-- Start The records --
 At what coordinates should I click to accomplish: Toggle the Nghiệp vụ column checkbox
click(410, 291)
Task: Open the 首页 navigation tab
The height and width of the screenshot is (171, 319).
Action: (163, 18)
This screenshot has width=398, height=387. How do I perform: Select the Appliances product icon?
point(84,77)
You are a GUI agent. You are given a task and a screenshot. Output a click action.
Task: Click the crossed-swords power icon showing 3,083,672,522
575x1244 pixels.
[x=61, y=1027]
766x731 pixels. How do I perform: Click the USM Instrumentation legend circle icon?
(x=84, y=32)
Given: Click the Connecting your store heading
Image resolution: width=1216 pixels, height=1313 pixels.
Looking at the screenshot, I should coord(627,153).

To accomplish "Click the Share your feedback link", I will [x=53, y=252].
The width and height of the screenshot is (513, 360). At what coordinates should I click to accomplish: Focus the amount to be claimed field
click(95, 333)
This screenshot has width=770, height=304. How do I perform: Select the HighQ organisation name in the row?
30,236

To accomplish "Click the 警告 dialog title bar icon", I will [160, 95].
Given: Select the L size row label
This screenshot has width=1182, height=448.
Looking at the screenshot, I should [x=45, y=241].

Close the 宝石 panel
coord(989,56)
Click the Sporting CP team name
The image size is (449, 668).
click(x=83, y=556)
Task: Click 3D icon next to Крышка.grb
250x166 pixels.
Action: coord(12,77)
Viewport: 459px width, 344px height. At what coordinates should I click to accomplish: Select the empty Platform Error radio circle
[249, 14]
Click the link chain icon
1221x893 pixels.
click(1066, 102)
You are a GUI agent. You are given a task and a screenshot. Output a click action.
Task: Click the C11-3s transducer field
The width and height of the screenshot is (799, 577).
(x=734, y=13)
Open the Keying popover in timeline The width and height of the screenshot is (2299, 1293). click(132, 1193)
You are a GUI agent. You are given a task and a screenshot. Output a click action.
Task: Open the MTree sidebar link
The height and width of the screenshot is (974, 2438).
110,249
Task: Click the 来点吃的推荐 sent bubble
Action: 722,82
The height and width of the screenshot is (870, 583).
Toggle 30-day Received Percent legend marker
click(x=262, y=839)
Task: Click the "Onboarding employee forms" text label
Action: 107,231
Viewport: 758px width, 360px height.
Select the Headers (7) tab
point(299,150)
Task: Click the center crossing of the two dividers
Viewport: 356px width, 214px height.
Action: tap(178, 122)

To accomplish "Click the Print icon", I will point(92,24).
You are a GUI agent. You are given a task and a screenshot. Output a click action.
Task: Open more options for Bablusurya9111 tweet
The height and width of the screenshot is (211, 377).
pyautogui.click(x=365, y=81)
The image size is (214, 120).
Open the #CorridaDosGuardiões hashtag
-- End The records --
* _Goal_
Recast the stretch from the start of the listing through the line containing "point(84,77)" as a numbered list, leaving out any blank lines.

* _Answer for the task_
1.  At what coordinates should I click to accomplish: Toggle the Nghiệp vụ column checkbox
2. click(410, 291)
3. Task: Open the 首页 navigation tab
4. The height and width of the screenshot is (171, 319).
5. Action: (163, 18)
6. This screenshot has width=398, height=387. How do I perform: Select the Appliances product icon?
7. point(84,77)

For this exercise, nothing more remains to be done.